>> Begin Data shown
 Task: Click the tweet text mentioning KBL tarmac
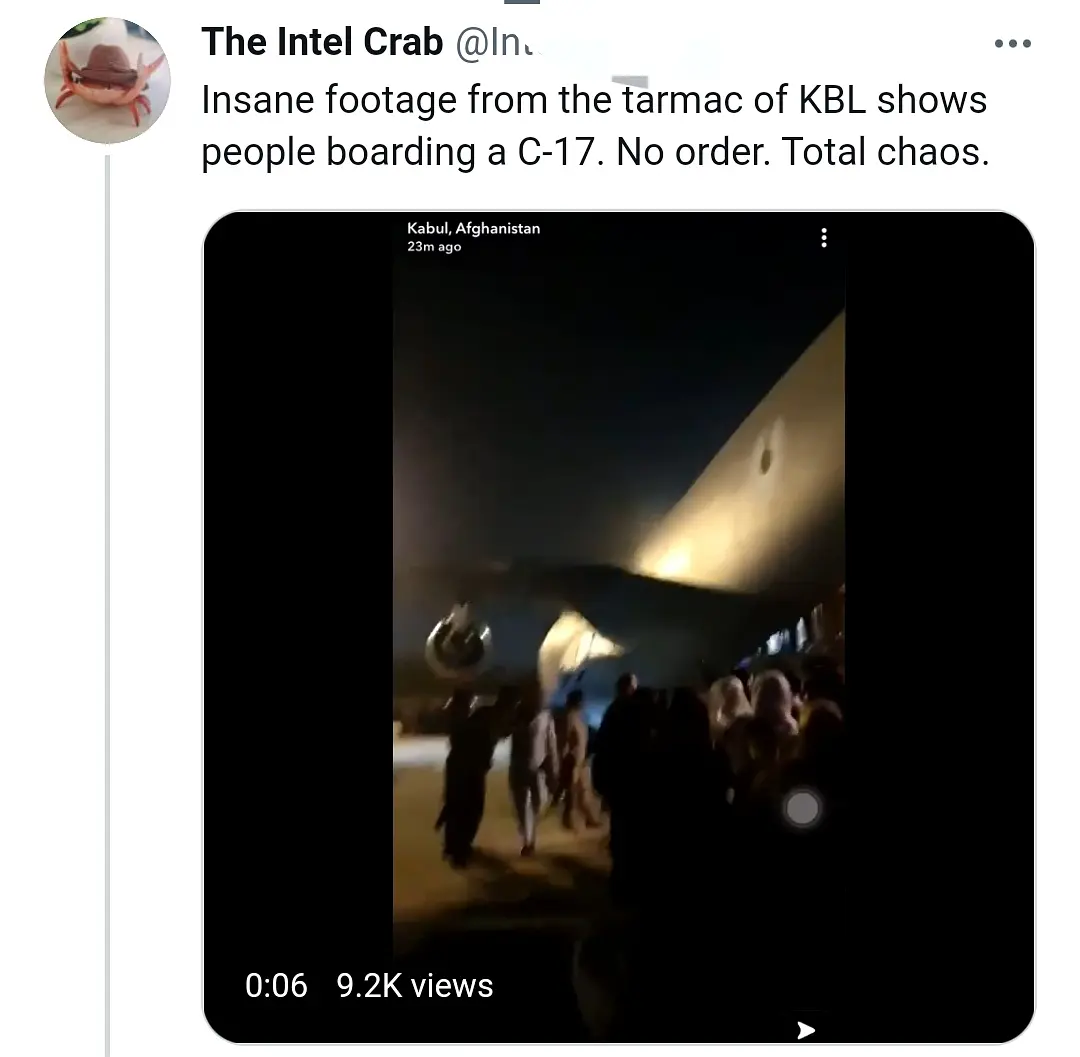pos(594,100)
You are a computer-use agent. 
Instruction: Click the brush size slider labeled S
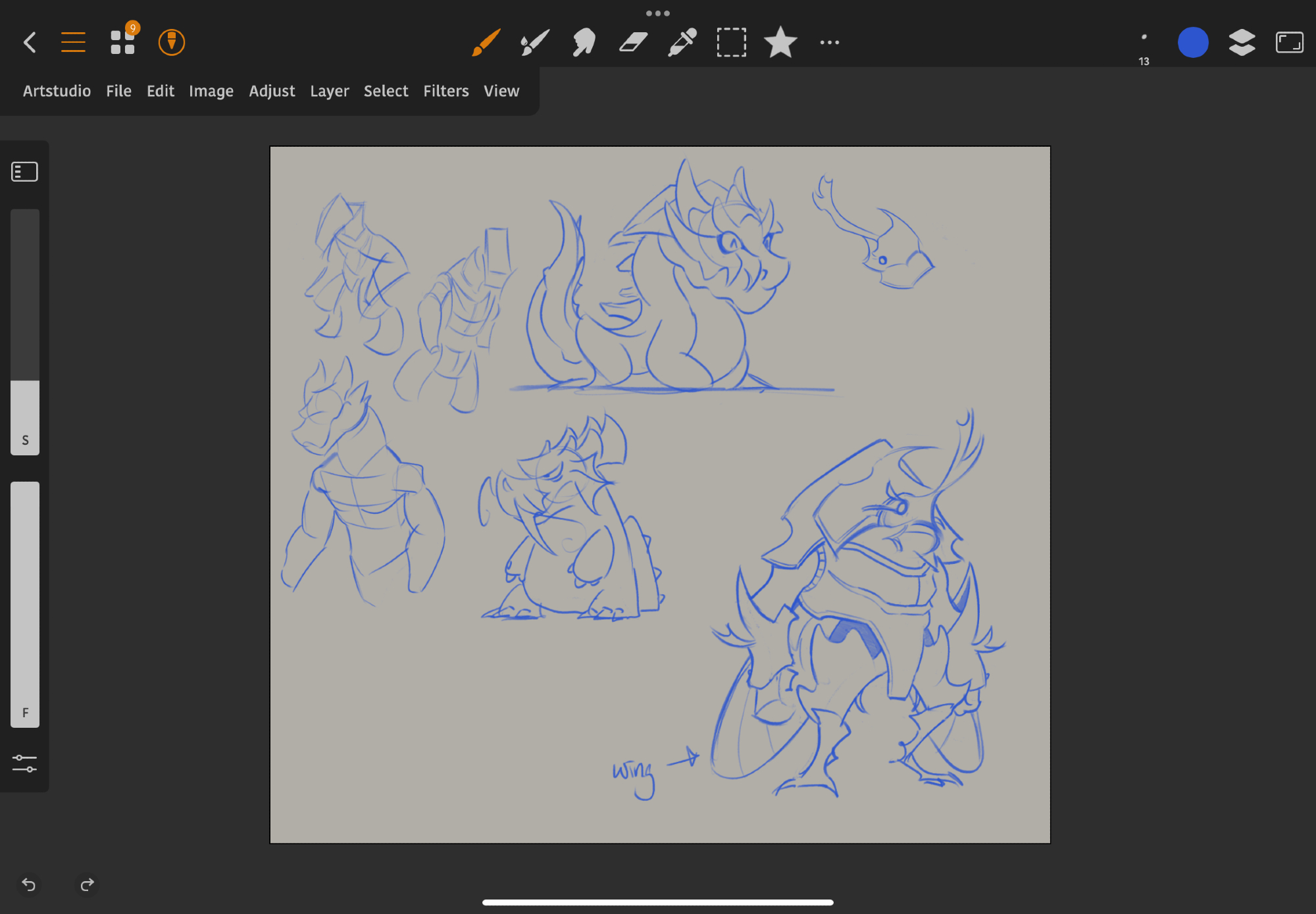[25, 332]
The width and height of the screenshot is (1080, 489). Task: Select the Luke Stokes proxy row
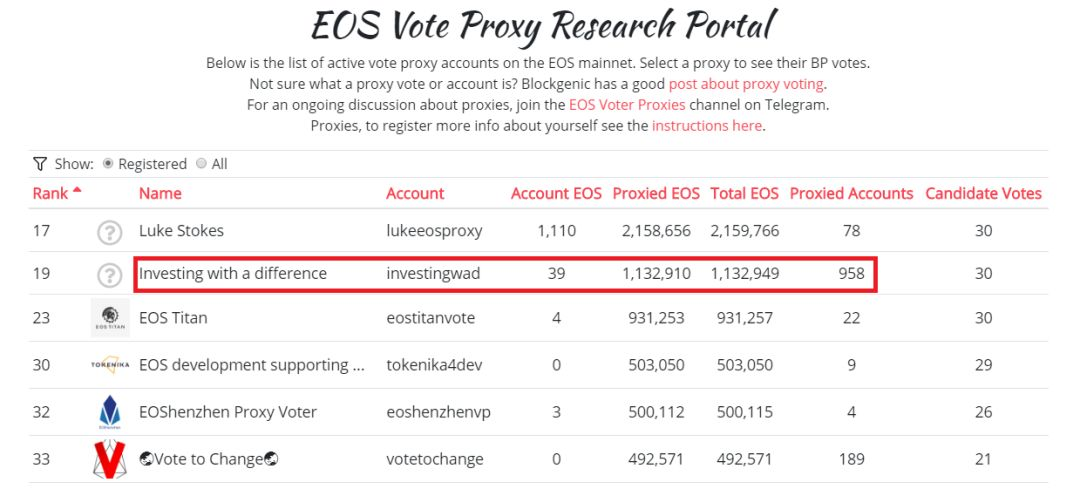[538, 231]
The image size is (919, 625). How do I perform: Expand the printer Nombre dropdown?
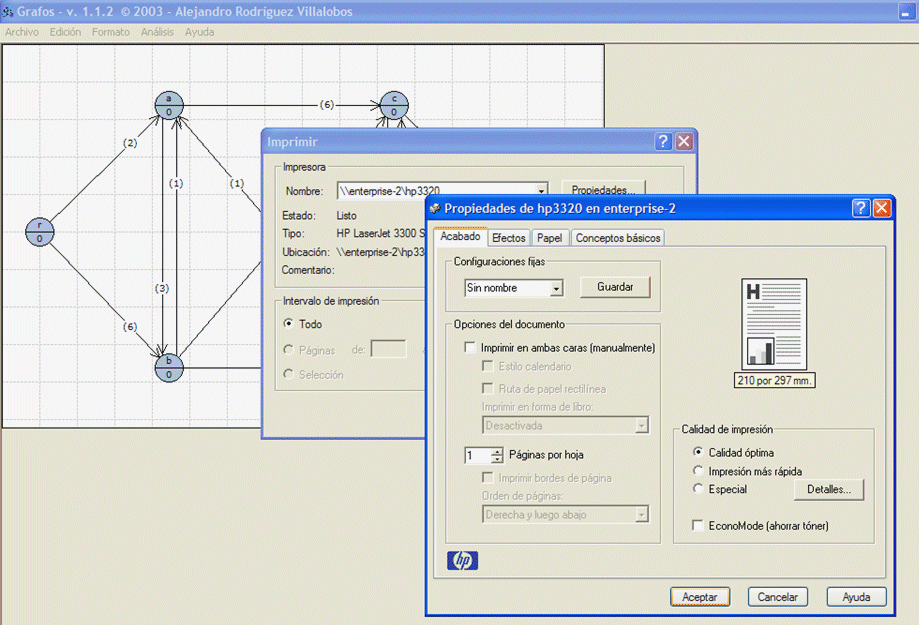541,190
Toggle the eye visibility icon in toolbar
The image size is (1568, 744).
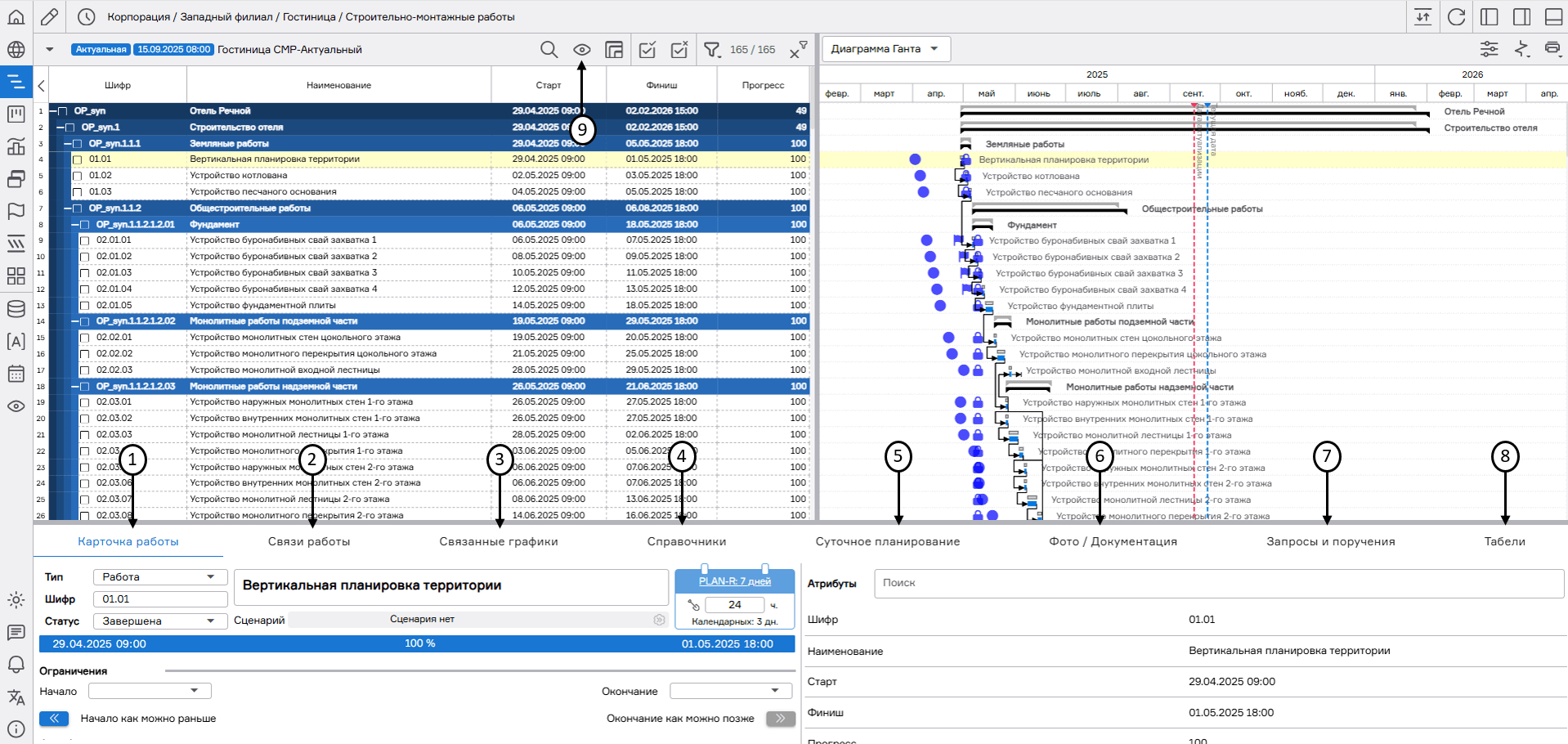coord(581,50)
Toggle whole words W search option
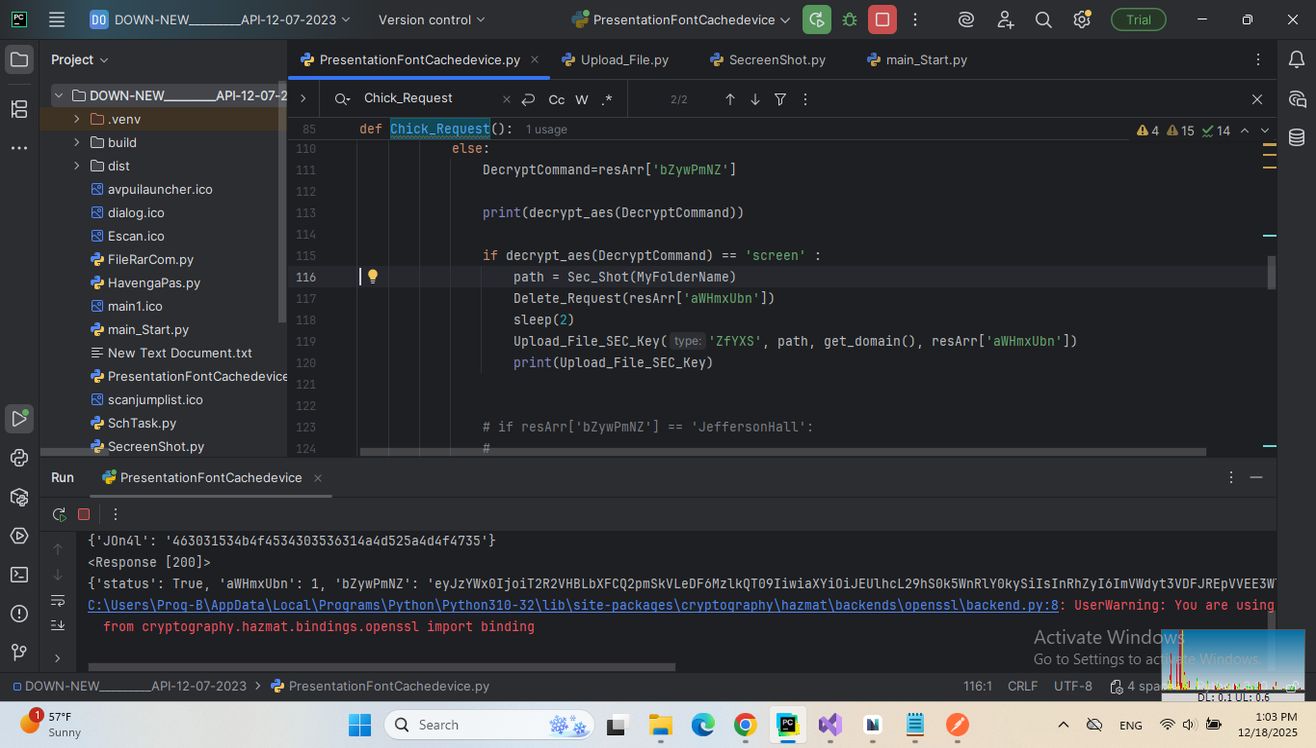Image resolution: width=1316 pixels, height=748 pixels. click(581, 99)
>> End Data shown
### What you have to do
Quote each of the items above word for word, omitting the pictures.

### Worked answer
 Task: Click the tweet text mentioning KBL tarmac
pos(594,100)
You are a computer-use agent. 
Instruction: Click the brush size slider labeled S
[25, 332]
The width and height of the screenshot is (1080, 489). Task: Select the Luke Stokes proxy row
[538, 231]
The image size is (919, 625). How do I perform: Expand the printer Nombre dropdown?
541,190
Toggle the eye visibility icon in toolbar
The image size is (1568, 744).
coord(581,50)
Toggle whole words W search option
Image resolution: width=1316 pixels, height=748 pixels. click(581, 99)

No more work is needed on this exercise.